Passage provided =

From R&D to formulation, safety and manufacturing, L’Oréal is full of chemists. Emma Davies talks to the people behind ‘the science bit’

Martin Josso is the ‘sun chaser’ at L’Oréal. At least that’s the title given to him in the French cosmetics and beauty company’s new report, Here comes the science bit. Josso is a head of L’Oréal’s suncare laboratory in Paris. ‘Nicknames are not a tradition in our research centre. If I had to choose one, maybe the “sun tamer” would be more appropriate,’ he jokes. 

Shaka technology creates new possibilities for formulations

Josso trained as a chemist in France before doing a PhD in organic chemistry in the US. ‘I went back to Paris after finishing a post-doc in Geneva,’ he recalls. ‘A friend of mine told me she was working at L’Oréal and how much she enjoyed it. I decided to send in my résumé and a couple of weeks after that, I was at the bench.’

There have been many highlights in Josso’s career at L’Oréal. ‘For me, a great success is a great product that brings something new to the consumer. Being a scientist, it is most rewarding if it’s also a technological achievement,’ he says. He is particularly proud of their work on sunscreens that are stable to UVA light, which accounts for 95% of the UV light that reaches our skin. In the 1990s, L’Oréal discovered that compounds designed to absorb UVA radiation were in fact degraded by sunlight. ‘L’Oréal pretty much invented high photostable UVA protection,’ he says of their discovery. ‘Many in the business were sceptical at first, especially in the UK. Now it is mandatory.’

Josso has also helped to formulate sunscreens for sensitive skin that don’t leave the skin pale and sticky. His team was inspired when a colleague returned from a trip to Japan with a sunscreen product that was ‘different from anything we knew’. This sunscreen was a very fluid and unstable suspension, but a little steel ball inside the bottle re-homogenised the formula with a simple shake. The ‘shaka-shaka’ technology opened up new formulation possibilities. ‘We were able to use new cosmetic emollients, new types of fillers from make-up, and combine them with a state-of-the-art filtering system,’ says Josso.

Listed entries =
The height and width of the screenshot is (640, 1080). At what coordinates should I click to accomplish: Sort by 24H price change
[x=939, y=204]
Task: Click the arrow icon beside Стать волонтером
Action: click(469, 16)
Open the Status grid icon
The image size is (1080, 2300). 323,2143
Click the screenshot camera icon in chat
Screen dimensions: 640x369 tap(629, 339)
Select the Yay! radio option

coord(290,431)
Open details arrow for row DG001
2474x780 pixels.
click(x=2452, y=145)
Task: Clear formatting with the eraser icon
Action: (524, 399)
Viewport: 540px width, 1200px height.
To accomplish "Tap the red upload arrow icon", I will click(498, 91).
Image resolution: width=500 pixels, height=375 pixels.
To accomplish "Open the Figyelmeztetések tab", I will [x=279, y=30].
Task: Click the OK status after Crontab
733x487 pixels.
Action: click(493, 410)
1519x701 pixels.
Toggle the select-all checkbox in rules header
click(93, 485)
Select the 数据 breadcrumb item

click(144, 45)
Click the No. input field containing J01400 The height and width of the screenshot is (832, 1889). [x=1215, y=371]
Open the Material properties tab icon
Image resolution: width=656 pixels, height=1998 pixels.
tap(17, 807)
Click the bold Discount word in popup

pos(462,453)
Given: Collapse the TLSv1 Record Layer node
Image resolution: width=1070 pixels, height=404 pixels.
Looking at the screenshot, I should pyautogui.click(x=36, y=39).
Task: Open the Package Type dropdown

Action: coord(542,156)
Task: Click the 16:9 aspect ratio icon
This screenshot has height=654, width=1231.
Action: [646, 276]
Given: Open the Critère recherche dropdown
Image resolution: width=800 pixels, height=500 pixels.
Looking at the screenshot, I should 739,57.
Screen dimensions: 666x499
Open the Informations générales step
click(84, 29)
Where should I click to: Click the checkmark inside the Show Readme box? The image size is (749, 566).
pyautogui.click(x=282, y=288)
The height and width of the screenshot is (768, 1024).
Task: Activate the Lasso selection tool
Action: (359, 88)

Aim of the exercise =
Rewrite the paragraph of the L'Oréal article that begins "Josso has also helped to formulate" as a short bulleted list that keeps its main facts.

Written response =
- Josso helped formulate sunscreens for sensitive skin that don't leave the skin pale and sticky.
- His team took inspiration from a sunscreen a colleague brought back from Japan, which was "different from anything we knew."
- That product was a very fluid, unstable suspension that a little steel ball inside the bottle re-homogenized with a simple shake.
- This "shaka-shaka" technology opened up new formulation possibilities. It let the team use new cosmetic emollients and new types of fillers from make-up, combined with a state-of-the-art filtering system.